PHP CURL的几种用法
1、抓取无访问控制文件
<?php
$ch = curl_init();
curl_setopt($ch, CURLOPT_URL, "http://localhost/mytest/phpinfo.php");
curl_setopt($ch, CURLOPT_HEADER, false);
curl_setopt($ch, CURLOPT_RETURNTRANSFER, 1); //如果把这行注释掉的话,就会直接输出
$result=curl_exec($ch);
curl_close($ch);
?>
2、使用代理进行抓取
为什么要使用代理进行抓取呢?以google为例吧,如果去抓google的数据,短时间内抓的很频繁的话,你就抓取不到了。

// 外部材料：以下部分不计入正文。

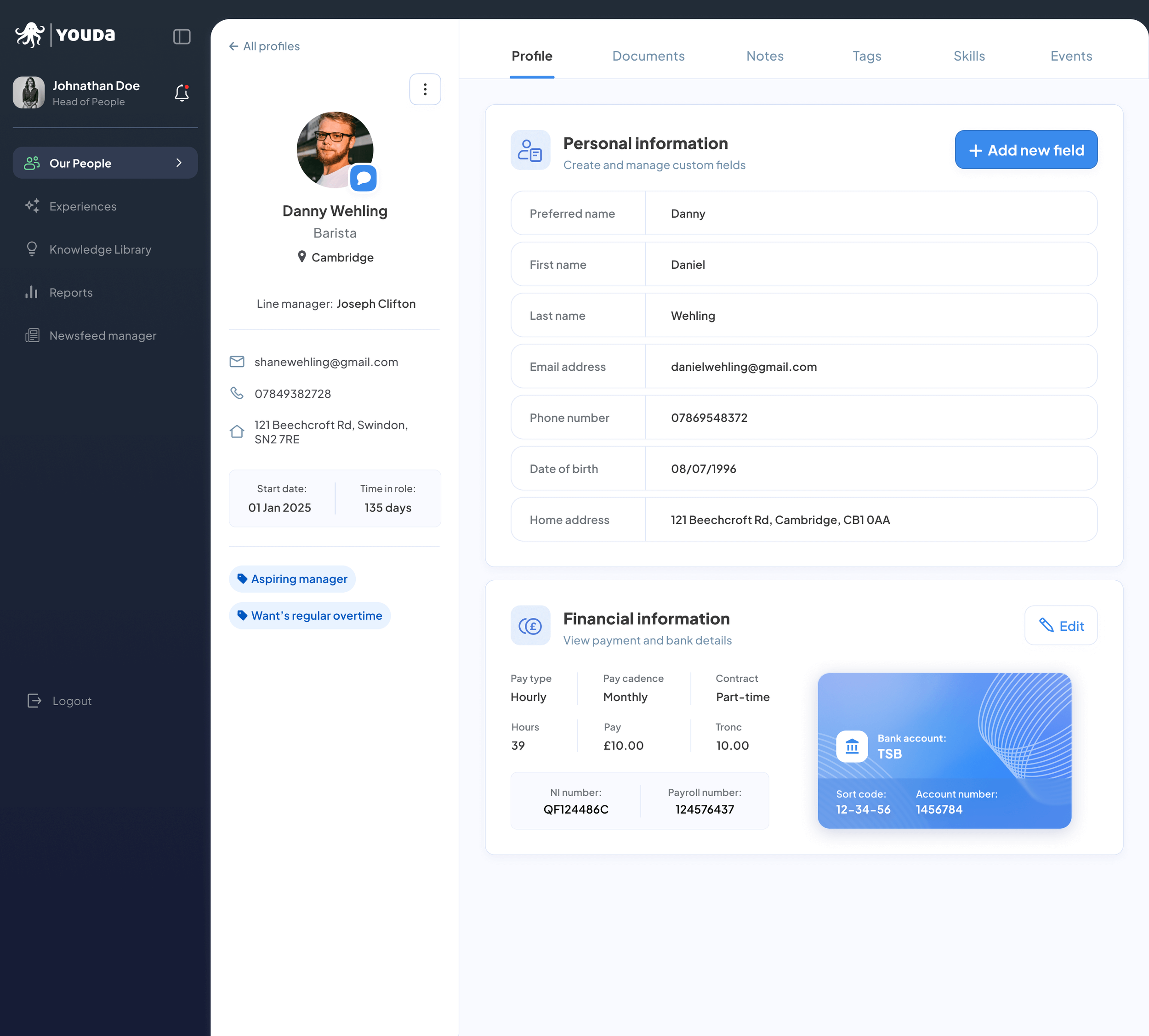Open notifications bell icon
The width and height of the screenshot is (1149, 1036).
pos(182,93)
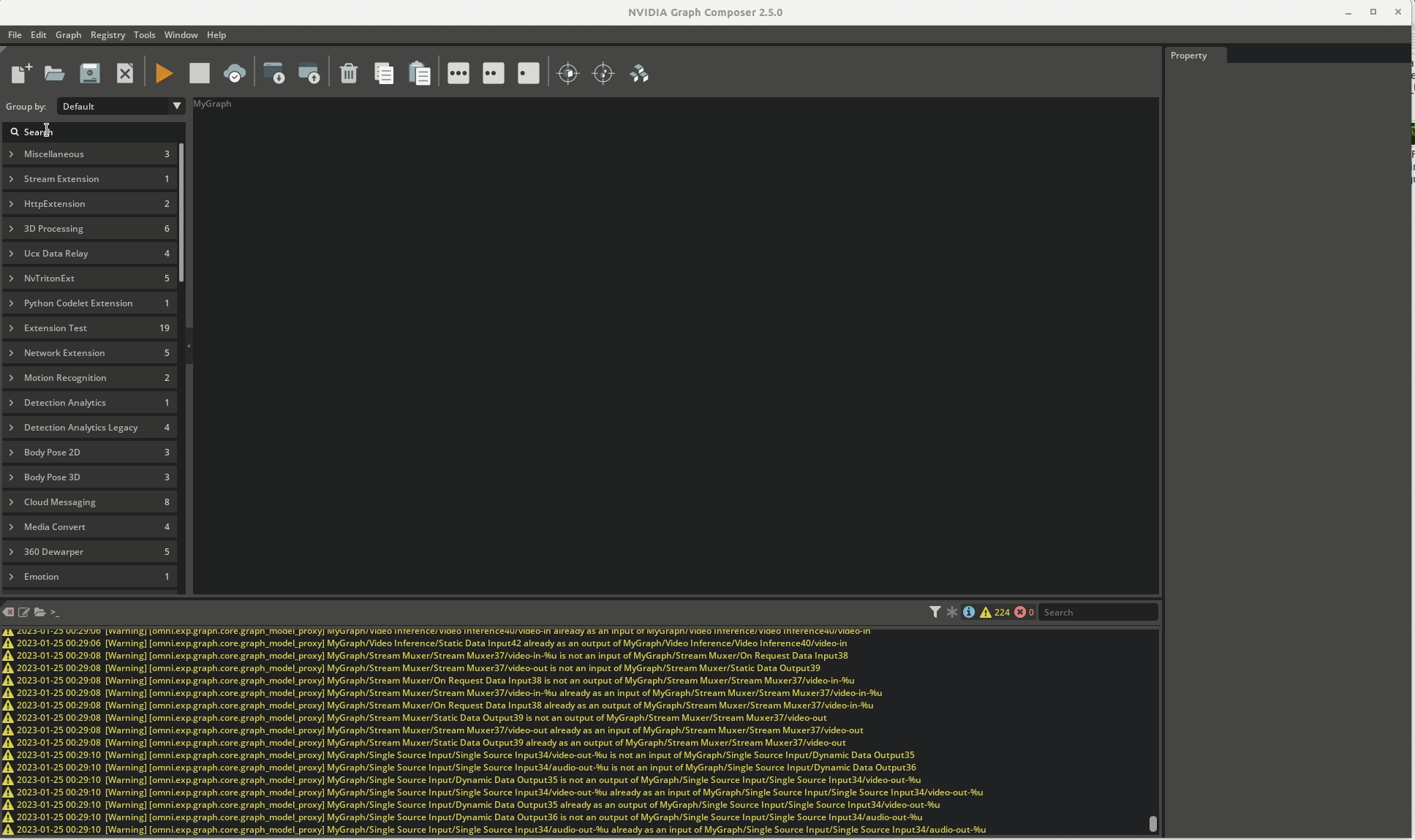
Task: Run the MyGraph graph
Action: (164, 73)
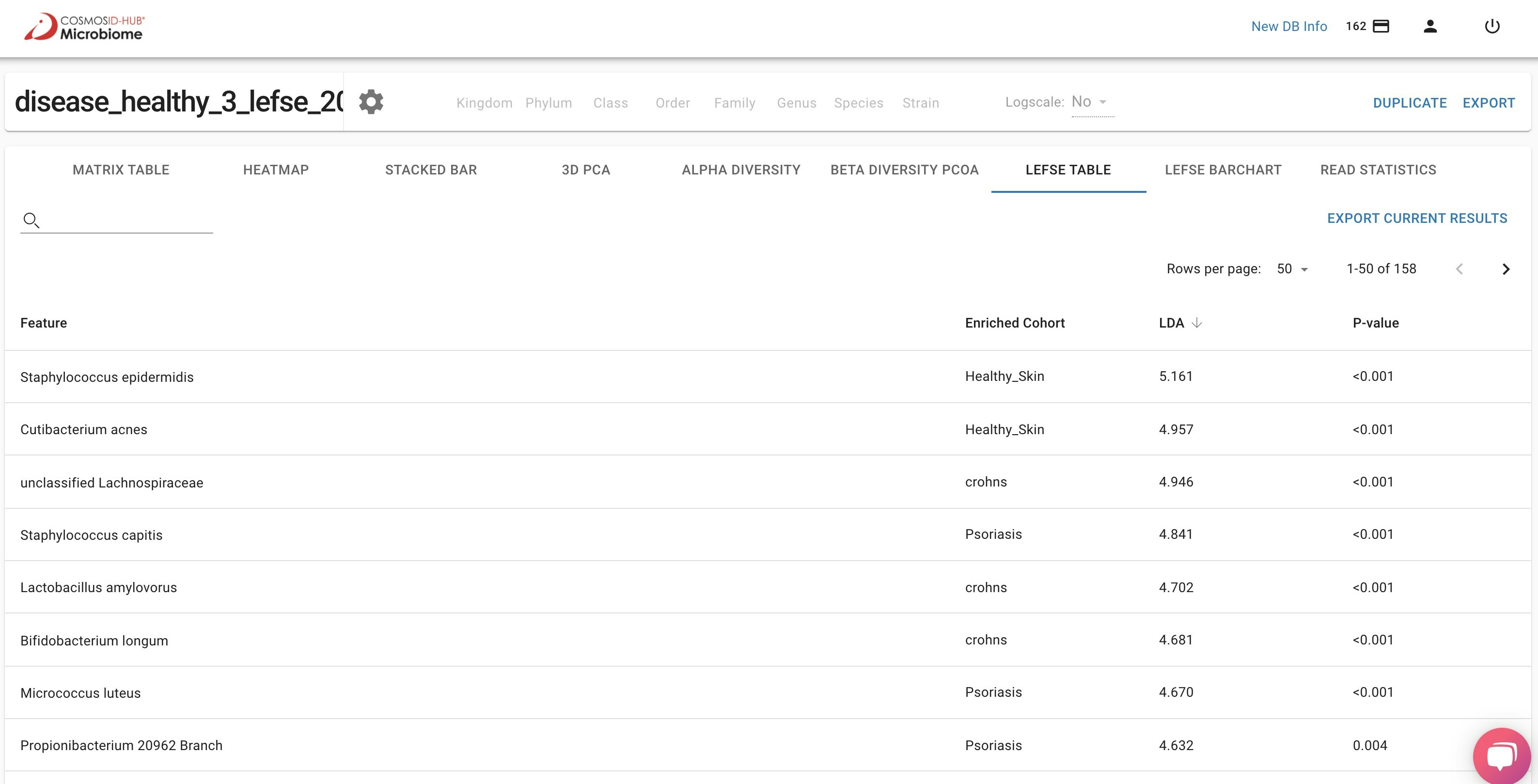
Task: Open the rows per page dropdown
Action: [x=1292, y=269]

google对你的ip地址做限制这个时候,你可以换代理重新抓。
<?php
$ch = curl_init();
curl_setopt($ch, CURLOPT_URL, "http://blog.51yip.com");
curl_setopt($ch, CURLOPT_HEADER, false);
curl_setopt($ch, CURLOPT_RETURNTRANSFER, 1);
curl_setopt($ch, CURLOPT_HTTPPROXYTUNNEL, TRUE);
curl_setopt($ch, CURLOPT_PROXY, 125.21.23.6:8080);
//url_setopt($ch, CURLOPT_PROXYUSERPWD, 'user:password');如果要密码的话,加上这个
$result=curl_exec($ch);
curl_close($ch);
?>
3、POST提交之后,再抓取数据
<?php
$ch = curl_init();
/*在这里需要注意的是,要提交的数据不能是二维数组或者更高
*例如array('name'=>serialize(array('tank','zhang')),'sex'=>1,'birth'=>'20101010')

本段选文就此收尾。